Natural Dyeing gives such rich colours and keeps the 'chemistry' brain alive! I have found this lovely quote from Ethel Mariet 'Natural dyes are alive and varied holding the light as no chemical colour can hold it, and they are beautiful from their birth to old age when they mellow one with the other into a blend of richness that has never yet been got by the chemical dyer.'(1872-1952) See note 

If you've managed to read this far, I think you deserve a stiff drink! 

Notes : 
1. Norfolk Smallholders Training group have their own website - 
2. For 'chemical' perhaps 'synthetic' might be a better term. 

Monday, 19 June 2017

The Meadowsweet Cushion

This is cushion 2 in the series - being a collection of cushions, all with a story,  to sit on our library 'under stairs' daybed which we have have commissioned by our local brilliant  carpenter known to us as 'Chris the carpenter'.
The post here describes 'the  meadowsweet  cushion'. 
Once I had decided that I would make a variety of cushions I decided that I would do one in hand embroidery. It is years since I did anything like this from scratch but have continued to do bits such as 'mend/ replace' the embroidery on a bag I made from one of my aunt's cushion covers - more about that here. 
This was in another league  as I was not just embroidering over a transfer pattern, I was going to make the design from a photo of meadowsweet in our lane. So there were issues about the size of the design and placement on the cushion. I did not wish to draw a design in pen / pencil that I then stitched over. 
I decided to: 
1. Mark out the 4 quarters of the cushion in tacking stitch and also give an outline frame  so as not to be tempted to take the design too close to the seam  with the back of the cushion. I had already neatened the raw edges of the back and front of the shrunk fabric of the  cushion with the overlocker - this had been preshrunk by washing and ironing damp to avoid creases forming.
2. Sketch the design onto a full size sheet of plain paper and use this to mark the main features on the cushion cover by tacking stitches. 
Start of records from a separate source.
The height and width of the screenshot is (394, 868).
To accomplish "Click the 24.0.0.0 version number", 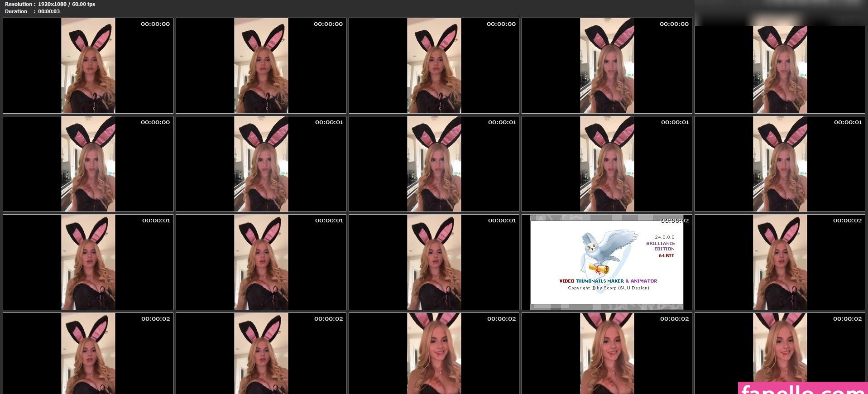I will (664, 237).
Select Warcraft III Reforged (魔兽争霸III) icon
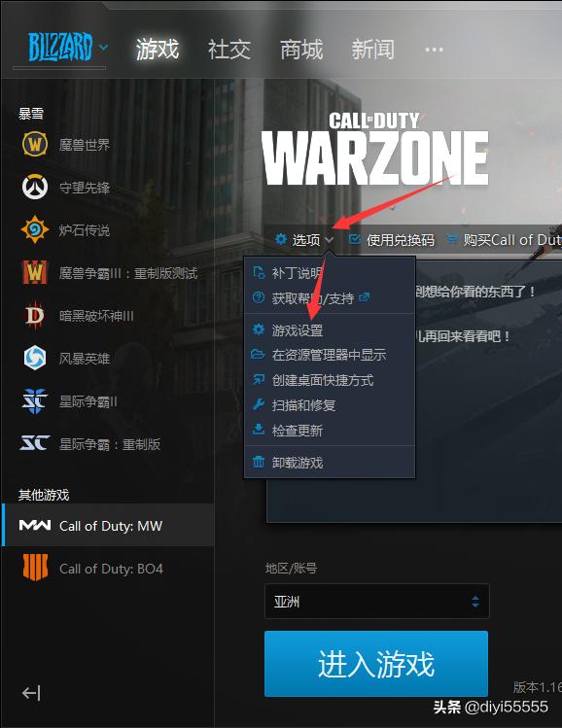Screen dimensions: 562x728 [35, 272]
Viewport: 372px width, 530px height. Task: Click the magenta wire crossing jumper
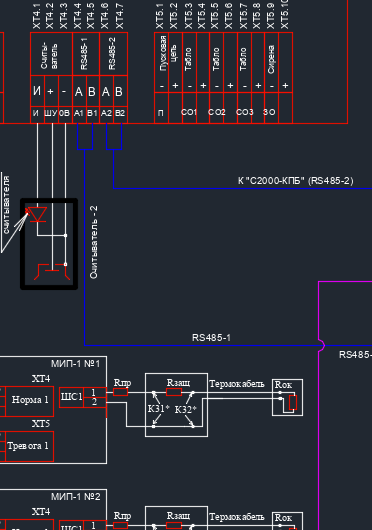(322, 345)
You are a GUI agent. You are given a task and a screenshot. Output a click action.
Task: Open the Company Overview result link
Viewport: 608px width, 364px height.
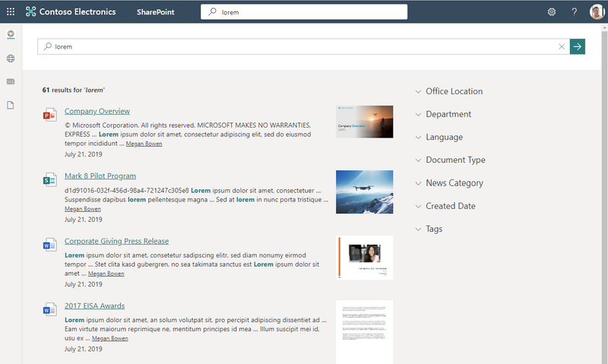pyautogui.click(x=97, y=111)
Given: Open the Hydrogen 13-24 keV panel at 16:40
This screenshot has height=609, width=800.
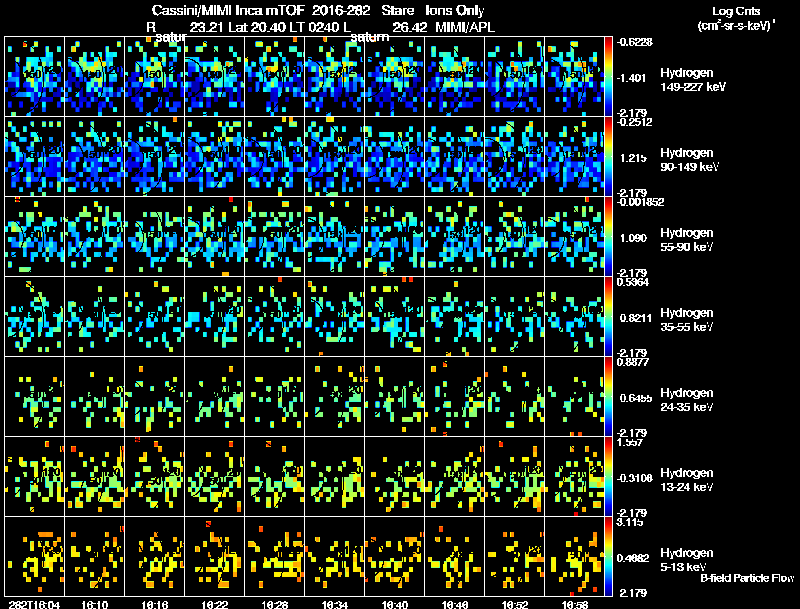Looking at the screenshot, I should click(394, 476).
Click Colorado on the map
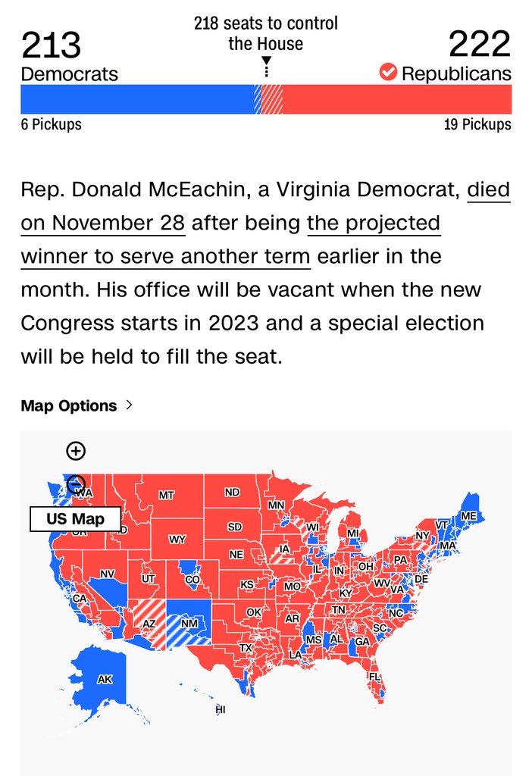This screenshot has width=532, height=776. click(x=192, y=579)
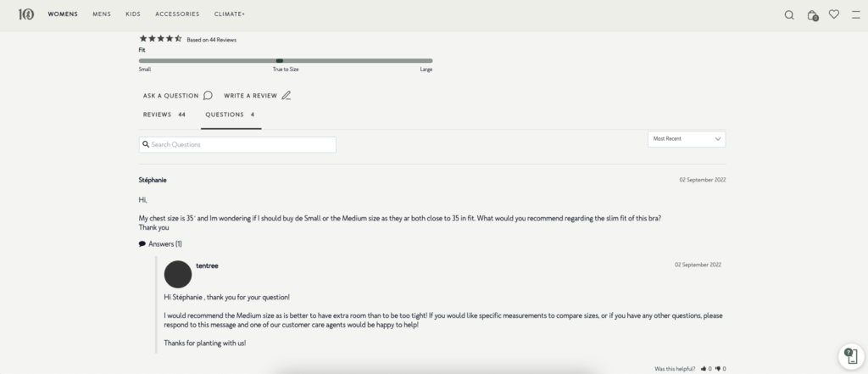Open the Mens menu
Image resolution: width=868 pixels, height=374 pixels.
coord(102,14)
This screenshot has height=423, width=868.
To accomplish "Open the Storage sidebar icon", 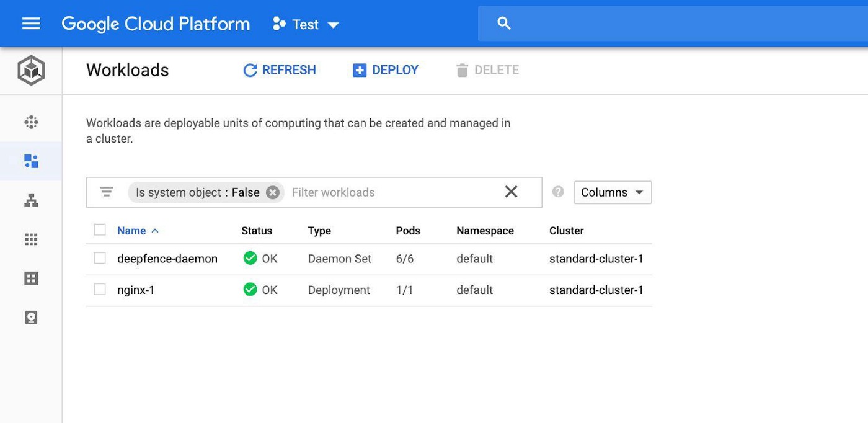I will 31,317.
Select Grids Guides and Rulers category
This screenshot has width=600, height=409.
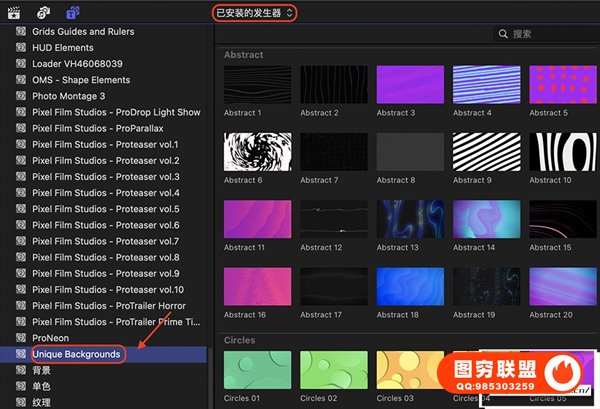tap(82, 32)
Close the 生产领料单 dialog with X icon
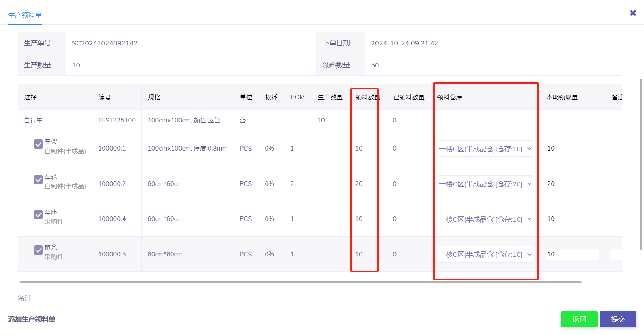644x335 pixels. point(633,13)
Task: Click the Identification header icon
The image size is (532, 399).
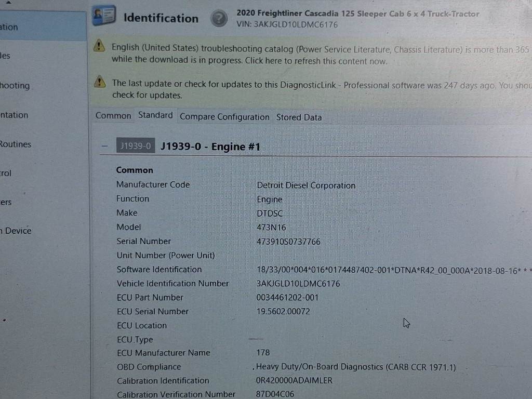Action: (x=104, y=17)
Part of my wish with choosing the meadowsweet was to be able to do lots of French knots to represent the frothiness of the flower heads. My other self imposed 'rule' was that the colours should be the colours of the room, mainly greys and tealish/ light royal  blue but with cream and taupe of the sofa. 
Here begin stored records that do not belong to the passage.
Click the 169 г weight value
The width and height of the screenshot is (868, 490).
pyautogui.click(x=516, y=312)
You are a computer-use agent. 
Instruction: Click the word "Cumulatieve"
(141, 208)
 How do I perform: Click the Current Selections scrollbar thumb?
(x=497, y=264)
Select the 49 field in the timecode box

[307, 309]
I planned this design for the right of the cushion and with a selected set of embroidery threads I took this little kit with us on our holiday to Teesdale and Cumbria earlier in the year. ( Postcript : the weather was so brilliant that I did much less embroidery that I intended! But who's not to get out and enjoy lovely scenery in lovely weather? ) 
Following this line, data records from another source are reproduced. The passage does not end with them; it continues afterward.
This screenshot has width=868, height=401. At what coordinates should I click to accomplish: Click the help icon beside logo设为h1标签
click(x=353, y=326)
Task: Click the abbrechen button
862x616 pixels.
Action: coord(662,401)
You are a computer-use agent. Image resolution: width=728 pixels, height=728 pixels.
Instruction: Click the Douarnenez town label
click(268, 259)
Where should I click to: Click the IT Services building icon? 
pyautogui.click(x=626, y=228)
So when we were back and  had recovered from the break, I took up the embroidery with increased vigour and used it to keep me awake in the evenings while 'watching' the TV. I was really pleased with how the  meadowsweet flower heads were coming out and I allowed myself to digress from my strict colour scheme to add some olive green for a leaf. This was rather an afterthought. 

One morning - in my quality thinking time in the shower - I had a thought that I could add some of my meadowsweet dyed yarns to the left and the choice of embroidery thread in the dark olive would help to tie the two sides of the cushion together. 

I am pleased with the cushion which evolved during the embroidery process and is also another item in my meadowsweet series  from last year's wool week yoked jumper set.